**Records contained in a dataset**
_____

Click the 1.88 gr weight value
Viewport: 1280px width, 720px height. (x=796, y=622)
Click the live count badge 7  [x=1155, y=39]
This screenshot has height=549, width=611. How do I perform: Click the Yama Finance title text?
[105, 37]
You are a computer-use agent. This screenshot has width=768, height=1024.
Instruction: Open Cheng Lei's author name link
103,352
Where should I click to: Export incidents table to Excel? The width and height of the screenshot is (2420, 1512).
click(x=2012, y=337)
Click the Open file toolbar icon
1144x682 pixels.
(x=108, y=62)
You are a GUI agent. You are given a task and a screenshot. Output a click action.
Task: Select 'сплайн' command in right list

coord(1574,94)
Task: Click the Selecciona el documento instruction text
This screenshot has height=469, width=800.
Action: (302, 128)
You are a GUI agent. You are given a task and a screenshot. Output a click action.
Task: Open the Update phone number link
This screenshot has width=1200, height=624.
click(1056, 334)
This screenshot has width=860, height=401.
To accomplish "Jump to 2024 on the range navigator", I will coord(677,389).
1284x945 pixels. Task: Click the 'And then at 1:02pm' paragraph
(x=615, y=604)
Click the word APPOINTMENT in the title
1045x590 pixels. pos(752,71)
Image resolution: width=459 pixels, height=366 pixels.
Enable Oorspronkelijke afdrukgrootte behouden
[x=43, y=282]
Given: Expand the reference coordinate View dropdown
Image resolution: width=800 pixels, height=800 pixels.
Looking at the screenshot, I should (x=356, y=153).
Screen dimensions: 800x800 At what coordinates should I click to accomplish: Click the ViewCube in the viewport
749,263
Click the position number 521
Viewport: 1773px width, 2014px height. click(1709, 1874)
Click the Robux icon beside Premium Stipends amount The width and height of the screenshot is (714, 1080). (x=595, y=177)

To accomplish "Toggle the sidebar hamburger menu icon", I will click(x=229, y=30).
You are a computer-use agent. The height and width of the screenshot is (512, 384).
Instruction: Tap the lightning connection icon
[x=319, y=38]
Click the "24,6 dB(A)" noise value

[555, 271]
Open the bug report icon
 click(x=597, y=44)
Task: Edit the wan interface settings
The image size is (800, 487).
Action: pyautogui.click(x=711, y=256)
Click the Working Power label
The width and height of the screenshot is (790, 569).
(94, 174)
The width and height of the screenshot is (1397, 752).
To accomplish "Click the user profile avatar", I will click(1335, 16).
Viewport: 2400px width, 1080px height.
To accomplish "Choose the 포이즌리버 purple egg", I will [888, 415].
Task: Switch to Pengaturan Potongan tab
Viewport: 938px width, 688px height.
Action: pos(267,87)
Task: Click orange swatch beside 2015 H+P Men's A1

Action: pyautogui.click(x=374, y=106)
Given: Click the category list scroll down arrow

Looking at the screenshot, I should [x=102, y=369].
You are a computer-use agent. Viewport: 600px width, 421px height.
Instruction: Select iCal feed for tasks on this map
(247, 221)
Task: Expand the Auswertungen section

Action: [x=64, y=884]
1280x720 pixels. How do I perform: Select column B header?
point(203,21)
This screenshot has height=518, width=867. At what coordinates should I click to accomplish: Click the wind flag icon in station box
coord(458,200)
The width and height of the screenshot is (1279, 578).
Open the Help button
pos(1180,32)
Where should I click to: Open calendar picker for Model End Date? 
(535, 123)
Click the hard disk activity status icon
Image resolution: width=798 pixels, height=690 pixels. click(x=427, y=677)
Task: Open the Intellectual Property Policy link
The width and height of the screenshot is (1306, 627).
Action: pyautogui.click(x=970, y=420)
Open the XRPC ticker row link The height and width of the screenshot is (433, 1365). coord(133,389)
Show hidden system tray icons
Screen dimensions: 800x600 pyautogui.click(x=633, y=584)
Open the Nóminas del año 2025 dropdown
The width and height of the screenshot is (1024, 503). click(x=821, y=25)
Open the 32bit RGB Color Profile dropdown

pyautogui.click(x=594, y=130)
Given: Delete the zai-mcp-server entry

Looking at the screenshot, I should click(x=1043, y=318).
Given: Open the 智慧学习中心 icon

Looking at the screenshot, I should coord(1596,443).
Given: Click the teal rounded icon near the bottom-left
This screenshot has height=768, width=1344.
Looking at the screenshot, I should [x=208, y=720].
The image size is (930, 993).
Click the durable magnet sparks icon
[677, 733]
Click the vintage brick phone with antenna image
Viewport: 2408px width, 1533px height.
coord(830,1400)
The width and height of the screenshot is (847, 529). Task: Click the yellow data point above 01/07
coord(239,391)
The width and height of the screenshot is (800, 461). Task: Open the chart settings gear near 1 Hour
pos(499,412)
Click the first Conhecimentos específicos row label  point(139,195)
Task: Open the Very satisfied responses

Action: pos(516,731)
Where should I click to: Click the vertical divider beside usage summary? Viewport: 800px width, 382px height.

_____

**Exercise details**
Among the records above, find each line holding the string "phone" and pull it out.

**Result of the exercise**
Task: Open the Update phone number link
Click the vintage brick phone with antenna image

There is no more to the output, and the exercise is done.